■ Study material
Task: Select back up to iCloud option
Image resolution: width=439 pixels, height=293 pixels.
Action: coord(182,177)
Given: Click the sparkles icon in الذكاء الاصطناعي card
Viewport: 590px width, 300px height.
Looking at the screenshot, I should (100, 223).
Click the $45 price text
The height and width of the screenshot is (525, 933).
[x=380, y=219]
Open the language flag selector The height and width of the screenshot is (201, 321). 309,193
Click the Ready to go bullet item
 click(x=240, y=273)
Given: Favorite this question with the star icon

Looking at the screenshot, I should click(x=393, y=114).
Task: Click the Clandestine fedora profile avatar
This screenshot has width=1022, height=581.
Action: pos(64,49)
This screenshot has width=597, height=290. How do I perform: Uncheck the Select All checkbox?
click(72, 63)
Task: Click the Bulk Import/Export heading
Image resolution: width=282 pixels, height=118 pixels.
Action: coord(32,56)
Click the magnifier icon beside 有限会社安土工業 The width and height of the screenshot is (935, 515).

■ What needs to be done
Set down the records above once more, exactly as they stand.

■ Output of the exercise
Task: Select back up to iCloud option
Image resolution: width=439 pixels, height=293 pixels.
Action: coord(182,177)
Given: Click the sparkles icon in الذكاء الاصطناعي card
Viewport: 590px width, 300px height.
Looking at the screenshot, I should (100, 223).
Click the $45 price text
The height and width of the screenshot is (525, 933).
[x=380, y=219]
Open the language flag selector The height and width of the screenshot is (201, 321). 309,193
Click the Ready to go bullet item
 click(x=240, y=273)
Given: Favorite this question with the star icon

Looking at the screenshot, I should click(x=393, y=114).
Task: Click the Clandestine fedora profile avatar
This screenshot has width=1022, height=581.
Action: pos(64,49)
This screenshot has width=597, height=290. How do I perform: Uncheck the Select All checkbox?
click(72, 63)
Task: Click the Bulk Import/Export heading
Image resolution: width=282 pixels, height=118 pixels.
Action: coord(32,56)
Click the magnifier icon beside 有限会社安土工業 The width and height of the screenshot is (935, 515).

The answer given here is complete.